One of the things that struck me deeply in my travels around the world is the number of people in other cultures that live their beliefs every moment of every day. Spiritual practice is first nature to them. I don't care what your beliefs are (as long as you aren't intentionally hurting yourself or others) if you are truly living them I admire that. In India you can't get in a taxi without there being a personal altar with incense lit. In Thailand it's simply a part of daily life to stop at the temple to meditate. I was struck by this and it became my goal to integrate my life in this way.
A shaman is a person who lives this dedicated life, who walks between the worlds through this dedicated connection. They listen to their soul through their constant spiritual practice. They value the process sometimes to the exclusion of the destination. The tradition I am studying is called the Patchakuti Mesa Tradition. It is a cross cultural form of shamanism. You can integrate your beliefs because there is very little dogma. It is primarily about the process. The process of connecting, observing and acting.
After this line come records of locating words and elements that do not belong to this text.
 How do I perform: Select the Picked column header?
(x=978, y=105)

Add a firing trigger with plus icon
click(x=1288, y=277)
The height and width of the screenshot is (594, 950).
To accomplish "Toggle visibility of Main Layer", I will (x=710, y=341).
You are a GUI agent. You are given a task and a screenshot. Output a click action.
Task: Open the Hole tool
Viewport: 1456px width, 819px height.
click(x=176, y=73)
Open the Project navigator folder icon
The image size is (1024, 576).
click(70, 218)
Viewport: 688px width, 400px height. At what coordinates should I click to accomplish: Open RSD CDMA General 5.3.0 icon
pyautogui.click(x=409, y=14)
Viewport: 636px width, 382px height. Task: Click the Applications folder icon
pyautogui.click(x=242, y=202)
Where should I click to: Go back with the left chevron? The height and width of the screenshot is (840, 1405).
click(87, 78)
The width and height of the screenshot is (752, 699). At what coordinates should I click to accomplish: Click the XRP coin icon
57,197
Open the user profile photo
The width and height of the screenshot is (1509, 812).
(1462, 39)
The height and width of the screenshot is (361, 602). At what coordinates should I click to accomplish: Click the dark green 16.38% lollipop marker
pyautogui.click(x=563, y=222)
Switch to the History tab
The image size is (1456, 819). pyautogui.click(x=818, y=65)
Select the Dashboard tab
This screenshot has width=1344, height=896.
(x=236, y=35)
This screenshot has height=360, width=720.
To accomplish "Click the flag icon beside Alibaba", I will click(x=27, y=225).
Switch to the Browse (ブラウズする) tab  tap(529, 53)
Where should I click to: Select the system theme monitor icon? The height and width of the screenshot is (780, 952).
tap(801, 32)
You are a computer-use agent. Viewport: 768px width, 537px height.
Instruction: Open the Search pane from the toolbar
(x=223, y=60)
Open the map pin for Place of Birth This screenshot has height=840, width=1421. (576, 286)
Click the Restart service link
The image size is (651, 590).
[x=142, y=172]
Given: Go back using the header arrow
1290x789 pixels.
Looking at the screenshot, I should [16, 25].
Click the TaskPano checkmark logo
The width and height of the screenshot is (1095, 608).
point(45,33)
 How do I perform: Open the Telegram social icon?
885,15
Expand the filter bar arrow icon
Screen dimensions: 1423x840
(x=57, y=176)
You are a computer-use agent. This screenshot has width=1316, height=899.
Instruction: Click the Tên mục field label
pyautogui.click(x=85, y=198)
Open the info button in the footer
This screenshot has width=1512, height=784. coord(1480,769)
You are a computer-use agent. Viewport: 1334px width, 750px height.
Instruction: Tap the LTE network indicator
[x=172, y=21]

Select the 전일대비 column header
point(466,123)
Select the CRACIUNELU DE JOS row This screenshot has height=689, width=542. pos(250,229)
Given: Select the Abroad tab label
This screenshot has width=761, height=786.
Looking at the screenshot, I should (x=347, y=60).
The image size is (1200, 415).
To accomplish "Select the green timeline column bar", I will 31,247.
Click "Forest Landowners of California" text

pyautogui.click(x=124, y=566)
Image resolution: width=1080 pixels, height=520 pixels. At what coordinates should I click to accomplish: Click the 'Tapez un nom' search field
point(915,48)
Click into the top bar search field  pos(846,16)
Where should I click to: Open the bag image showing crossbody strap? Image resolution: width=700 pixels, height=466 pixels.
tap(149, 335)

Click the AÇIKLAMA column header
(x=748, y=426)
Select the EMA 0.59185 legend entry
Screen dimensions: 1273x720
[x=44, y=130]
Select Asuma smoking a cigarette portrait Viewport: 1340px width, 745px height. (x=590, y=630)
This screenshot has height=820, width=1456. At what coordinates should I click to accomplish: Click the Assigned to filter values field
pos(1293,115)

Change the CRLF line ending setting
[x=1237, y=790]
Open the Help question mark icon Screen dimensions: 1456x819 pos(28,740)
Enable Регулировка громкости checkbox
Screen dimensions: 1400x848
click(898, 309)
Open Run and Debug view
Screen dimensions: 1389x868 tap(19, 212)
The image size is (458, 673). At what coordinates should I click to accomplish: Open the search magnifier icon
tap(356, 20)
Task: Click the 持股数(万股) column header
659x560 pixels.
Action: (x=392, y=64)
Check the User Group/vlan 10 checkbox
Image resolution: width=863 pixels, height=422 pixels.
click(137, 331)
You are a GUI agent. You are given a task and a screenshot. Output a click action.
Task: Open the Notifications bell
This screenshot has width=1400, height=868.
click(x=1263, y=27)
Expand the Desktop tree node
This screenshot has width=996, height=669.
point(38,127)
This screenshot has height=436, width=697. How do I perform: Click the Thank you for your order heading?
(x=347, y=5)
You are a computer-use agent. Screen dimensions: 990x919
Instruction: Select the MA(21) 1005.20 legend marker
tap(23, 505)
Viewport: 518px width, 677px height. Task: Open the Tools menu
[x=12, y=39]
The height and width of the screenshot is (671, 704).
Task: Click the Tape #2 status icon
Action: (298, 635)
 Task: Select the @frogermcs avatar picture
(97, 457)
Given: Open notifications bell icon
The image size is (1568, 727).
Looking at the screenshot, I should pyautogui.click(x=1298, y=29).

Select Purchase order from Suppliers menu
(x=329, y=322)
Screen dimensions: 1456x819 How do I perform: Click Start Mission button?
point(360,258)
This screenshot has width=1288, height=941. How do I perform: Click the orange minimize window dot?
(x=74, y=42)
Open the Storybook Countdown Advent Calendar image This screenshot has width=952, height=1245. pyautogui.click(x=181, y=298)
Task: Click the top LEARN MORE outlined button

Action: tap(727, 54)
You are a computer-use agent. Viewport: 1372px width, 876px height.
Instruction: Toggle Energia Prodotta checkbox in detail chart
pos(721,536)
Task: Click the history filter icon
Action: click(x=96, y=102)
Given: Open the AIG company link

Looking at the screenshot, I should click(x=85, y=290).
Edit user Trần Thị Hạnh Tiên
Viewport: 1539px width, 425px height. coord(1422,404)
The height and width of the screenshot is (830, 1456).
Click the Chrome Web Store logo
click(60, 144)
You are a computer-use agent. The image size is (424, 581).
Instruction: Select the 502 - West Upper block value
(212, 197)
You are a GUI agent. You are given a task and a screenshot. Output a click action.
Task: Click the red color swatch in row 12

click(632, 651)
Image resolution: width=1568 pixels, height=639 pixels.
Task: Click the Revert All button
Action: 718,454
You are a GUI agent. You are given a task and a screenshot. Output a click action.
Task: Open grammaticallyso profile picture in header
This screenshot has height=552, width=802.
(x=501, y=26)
If you have ever read any of Tom Brown Jr's books you will recognize this as the "active meditation" that Grandfather speaks of. (If you haven't, I recommend you do.) At one point Grandfather stands up from the fire and says someone needs him. The boys ask how he could possibly know this. His response is that if we are all connected how could he not know? I do believe we are all connected, we are all part of a whole. I believe that connection supersedes all thought of separation. I think that is our primary wound, the wound that we all strive to overcome. From birth we create this thought of separation and aloneness. We think that because we all live inside these skins, that we aren't connected. My prayer for my path is to overcome that thought in myself and all those I come into contact with every day in every way.